▶ Job:
In the Logstash output configuration examples, which compression type does the Kafka output use?

Elasticsearch Output

Basic Elasticsearch Output:

ruby

output {
  elasticsearch {
    hosts => ["localhost:9200"]
    index => "logstash-%{+YYYY.MM.dd}"
  }
}

Advanced Elasticsearch Output:

ruby

output {
  elasticsearch {
    hosts => ["es-node1:9200", "es-node2:9200", "es-node3:9200"]
    index => "%{[@metadata][beat]}-%{[@metadata][version]}-%{+YYYY.MM.dd}"
    template_name => "logstash"
    template_pattern => "logstash-*"
    template_overwrite => true
    ssl => true
    ssl_certificate_verification => true
    ssl_certificate => "/path/to/cert.pem"
    ssl_key => "/path/to/key.pem"
    user => "logstash_writer"
    password => "password"
    retry_on_conflict => 3
    action => "index"
  }
}

File Output

File Output:

ruby

output {
  file {
    path => "/var/log/logstash/output.log"
    codec => line { format => "%{timestamp} %{level} %{message}" }
    flush_interval => 10
  }
}

Kafka Output

Kafka Output:

ruby

output {
  kafka {
    bootstrap_servers => "kafka1:9092,kafka2:9092"
    topic_id => "logstash-logs"
    codec => json
    compression_type => "gzip"
    batch_size => 100
    linger_ms => 10
  }
}

Conditional Outputs

Multiple Outputs:

ruby

output {
  if [type] == "error" {
    elasticsearch {
      hosts => ["localhost:9200"]
      index => "errors-%{+YYYY.MM.dd}"
    }
    email {
      to => "admin@company.com"
      subject => "Error Alert: %{message}"
      body => "Error occurred at %{@timestamp}: %{message}"

▶ Record set:
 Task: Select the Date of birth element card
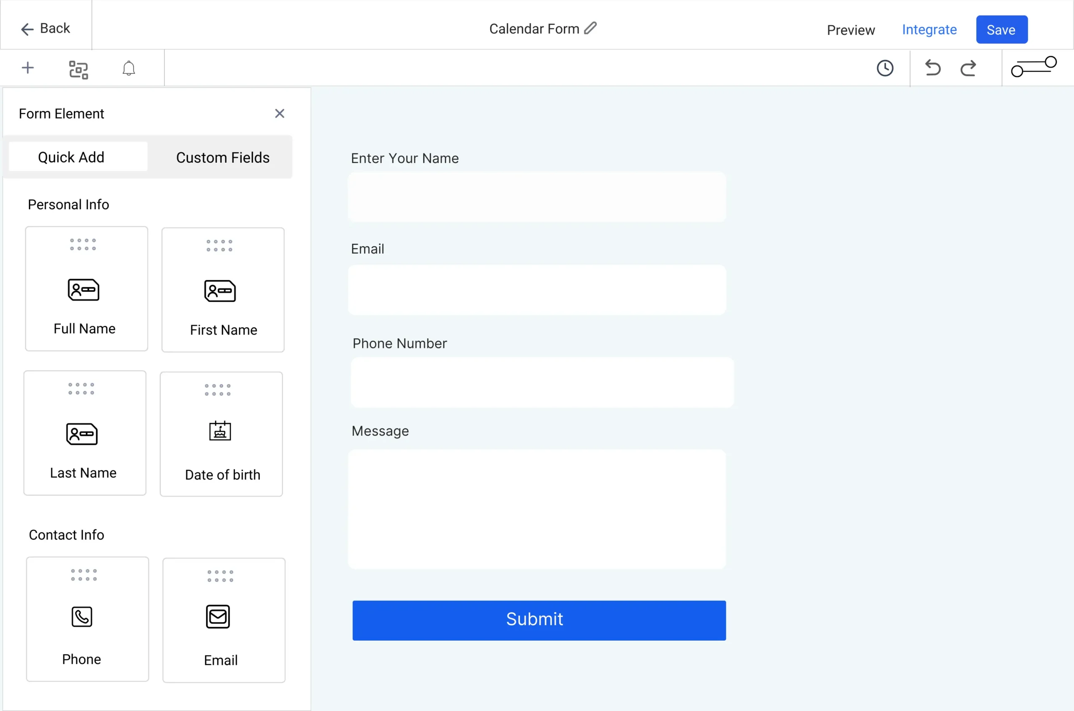tap(221, 434)
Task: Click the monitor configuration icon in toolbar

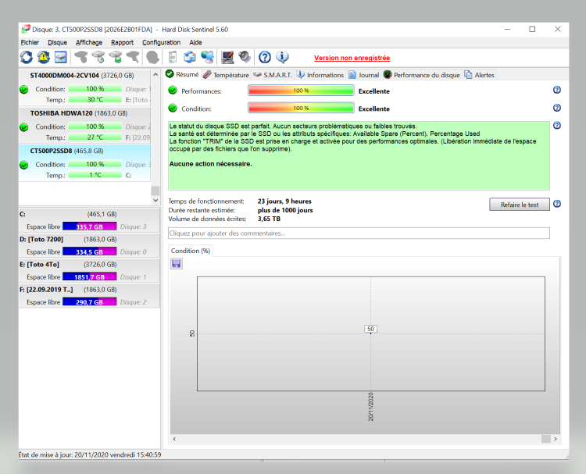Action: (x=227, y=57)
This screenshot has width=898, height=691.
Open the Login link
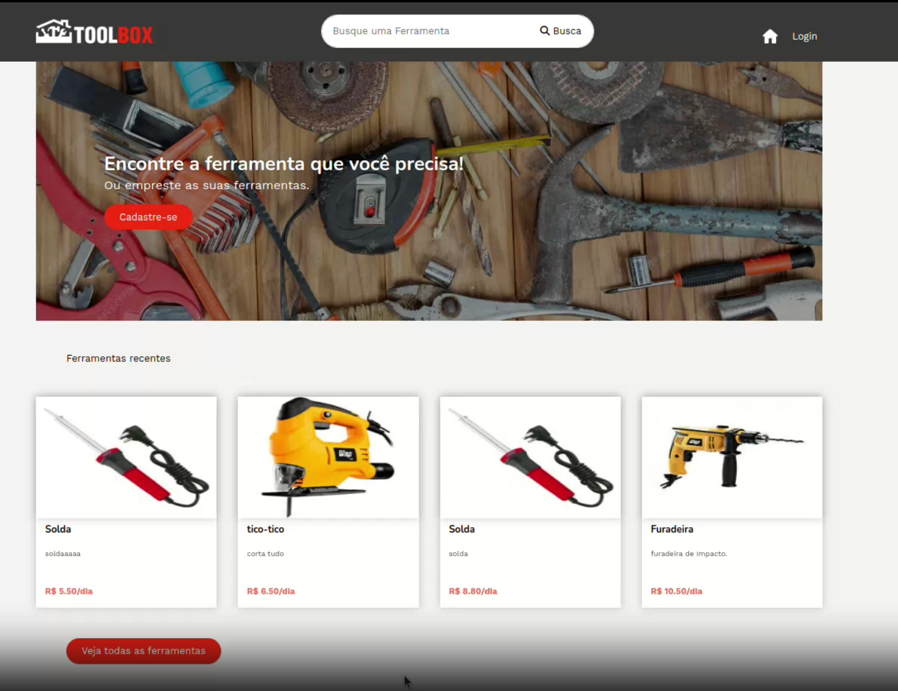click(804, 36)
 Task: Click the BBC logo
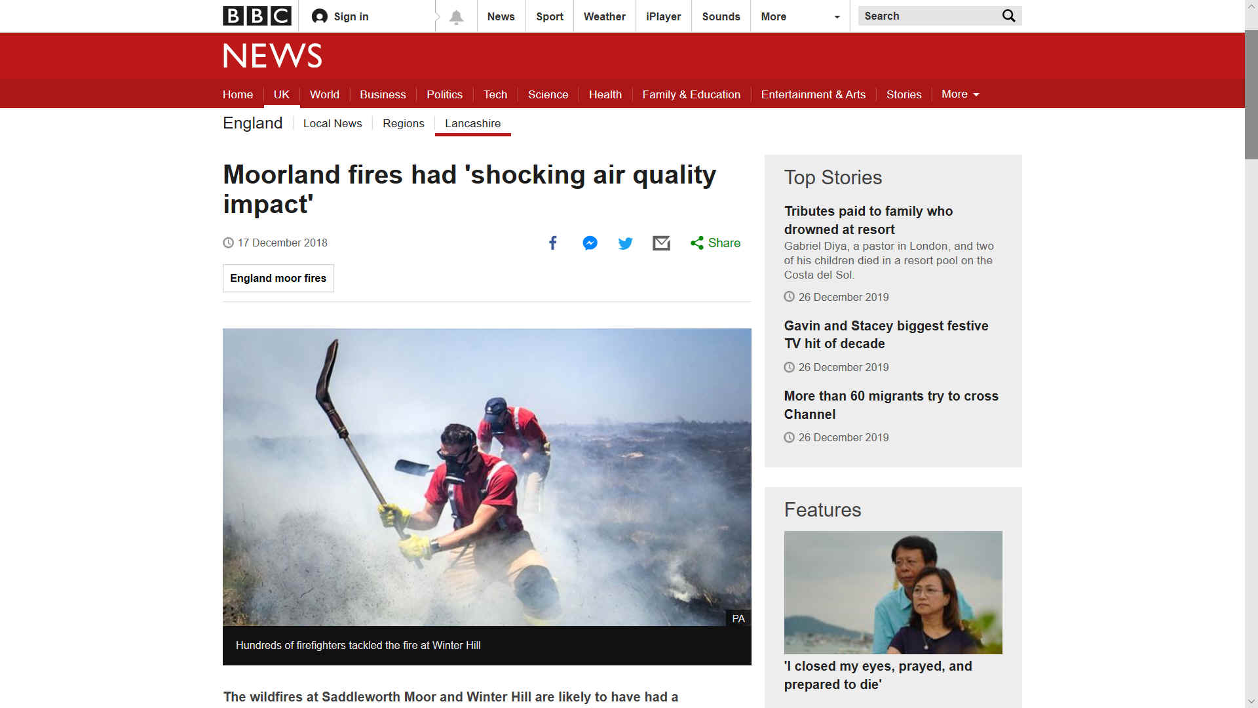(257, 16)

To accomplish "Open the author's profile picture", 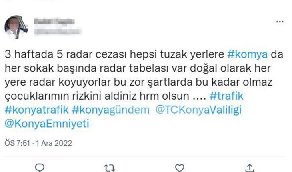I will pyautogui.click(x=16, y=27).
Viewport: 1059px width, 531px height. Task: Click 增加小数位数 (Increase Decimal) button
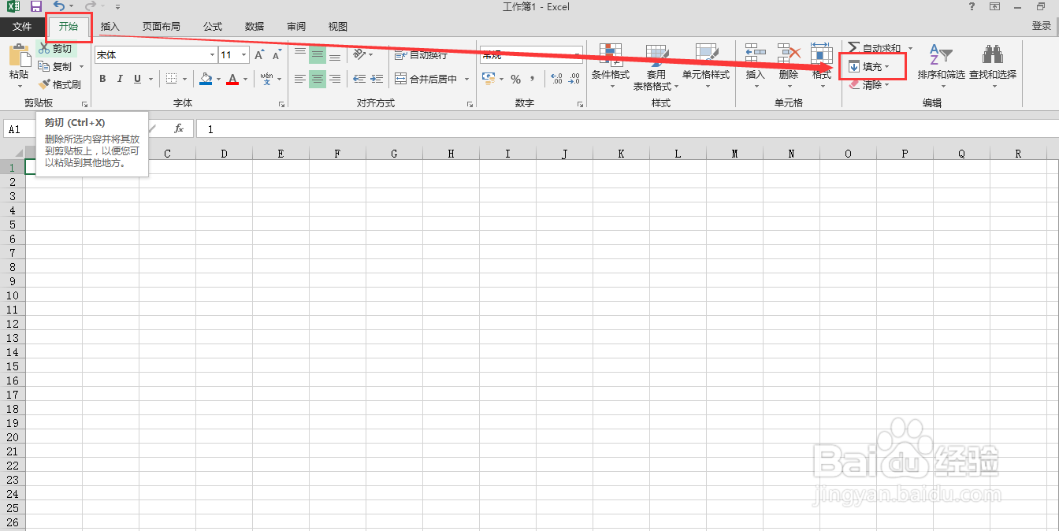[556, 79]
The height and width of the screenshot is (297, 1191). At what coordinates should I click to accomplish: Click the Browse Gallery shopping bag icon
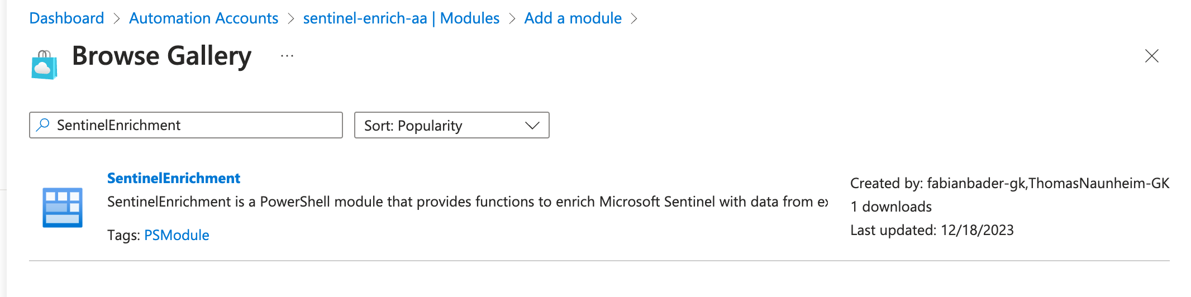tap(45, 65)
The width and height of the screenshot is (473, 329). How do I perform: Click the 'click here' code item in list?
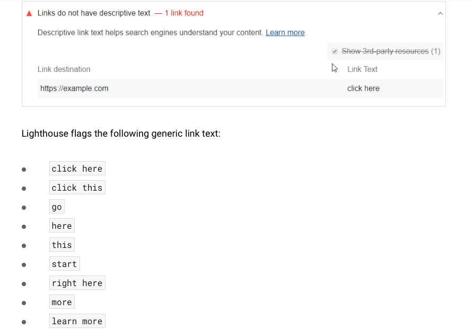[x=77, y=168]
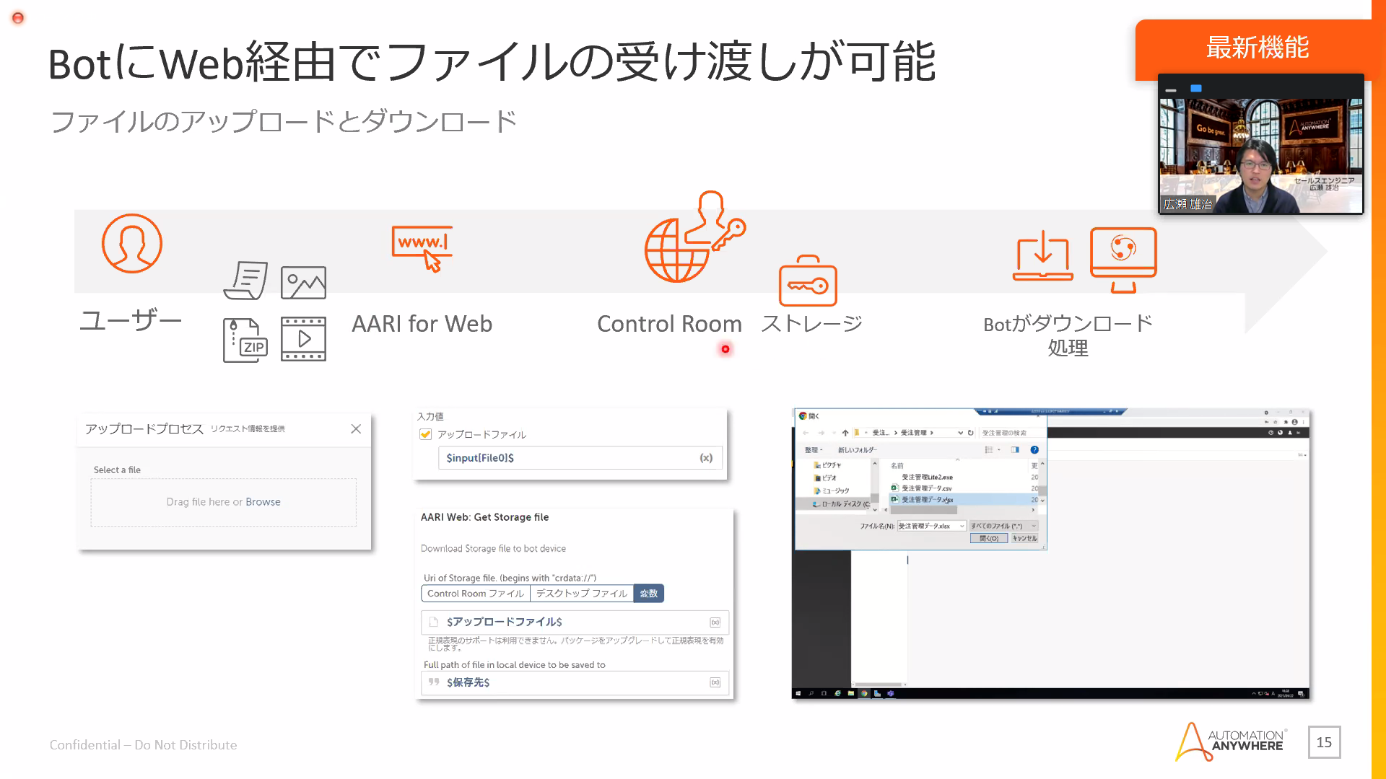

▶ Response to the task:
gzip